La Cour suprême américaine pourrait porter l'estocade à une loi emblématique sur les droits civiques

La Cour suprême américaine passe mercredi au crible une loi emblématique garantissant la représentation électorale des minorités, dont l'érosion accélérée pourrait enraciner la majorité parlementaire des républicains.
Les neuf juges de la Cour, majoritairement conservatrice, sont une nouvelle fois saisis d'un recours contre une carte électorale dans un Etat comportant une importante minorité noire, en l'occurrence la Louisiane (sud).
Au coeur du débat, le découpage électoral partisan, dit "gerrymandering", consistant à déplacer les frontières des circonscriptions au gré des intérêts du parti dirigeant dans chaque Etat.
La Cour suprême a décidé en 2019 que ce charcutage ne relevait pas de la compétence des tribunaux fédéraux, mais il reste prohibé lorsqu'il se pratique sur des bases raciales et non plus de l'affiliation politique.
Les autorités républicaines de Louisiane, Etat dont environ un tiers de la population est noire, ont dû à la suite d'une décision de justice créer une seconde circonscription à majorité afro-américaine, en vertu du Voting Rights Act. Cette loi phare a été adoptée en 1965 pour empêcher les anciens Etats ségrégationnistes du Sud de priver les Afro-Américains du droit de vote.
Mais un groupe d'électeurs de Louisiane n'appartenant pas à cette minorité a contesté cette nouvelle carte, la qualifiant de discriminatoire, et un tribunal leur a donné raison, considérant que le facteur racial avait prédominé dans le tracé de la circonscription.
Dans une décision inhabituelle, la Cour suprême, qui aurait dû statuer sur ce litige en juin lors de sa précédente session annuelle, l'a renvoyée à sa nouvelle session qui s'est ouverte en octobre.

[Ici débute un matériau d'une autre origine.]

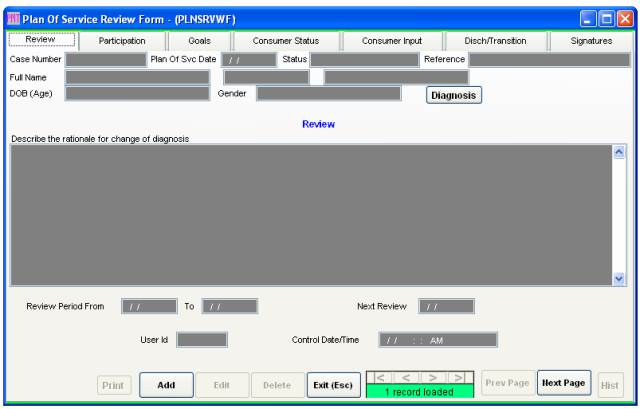Go to the previous record arrow
640x409 pixels.
click(406, 377)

Elle devra déterminer si le Voting Rights Act contrevient aux amendements de la Constitution sur l'égalité de traitement des citoyens devant la loi.
- "Retour en arrière" -
La circonscription en cause "s'étend en diagonale sur environ 400 km de Shreveport, dans le coin nord-ouest, jusqu'au sud-est de l'Etat, à Baton Rouge, pour englober suffisamment d'électeurs noirs afin qu'ils y constituent une majorité", explique Michael Dimino, professeur de droit à l'Université Widener.
Selon lui, la Cour pourrait se préparer à déclarer la loi inconstitutionnelle "dans la mesure où elle force les Etats à effectuer un découpage électoral sur une base raciale".
Depuis une dizaine d'années, la majorité conservatrice de la Cour a déjà largement vidé de sa substance le Voting Rights Act, adopté après la violente répression policière de manifestations pour les droits civiques en Alabama (sud) il y a 60 ans.
"Sans cette loi, il n'y aura plus, ou très peu de garanties contre un démantèlement de tous les progrès accomplis depuis 1965 et contre un potentiel retour aux conditions d'avant la promulgation du Voting Rights Act", prévient Sophia Lin Lakin, qui suit les questions électorales pour la puissante organisation de défense des droits civiques ACLU.
"Les enjeux sont donc très importants", souligne-t-elle.
De fait, une décision de la Cour suprême invalidant cette loi permettrait aux républicains d'obtenir 19 sièges "sûrs" de plus à la Chambre des représentants, soit "assez pour consolider le contrôle d'un seul parti pour au moins une génération", selon un rapport d'organisations de défense des droits civiques.
A un an des élections de mi-mandat, les républicains disposent de seulement quelques sièges de majorité à la Chambre, que les démocrates espèrent leur reprendre pour pouvoir s'opposer au programme du président Donald Trump.
Les deux camps sont engagés dans une bataille acharnée pour le redécoupage électoral, en particulier au Texas (sud) et en Californie (ouest), les deux Etats les plus peuplés du pays.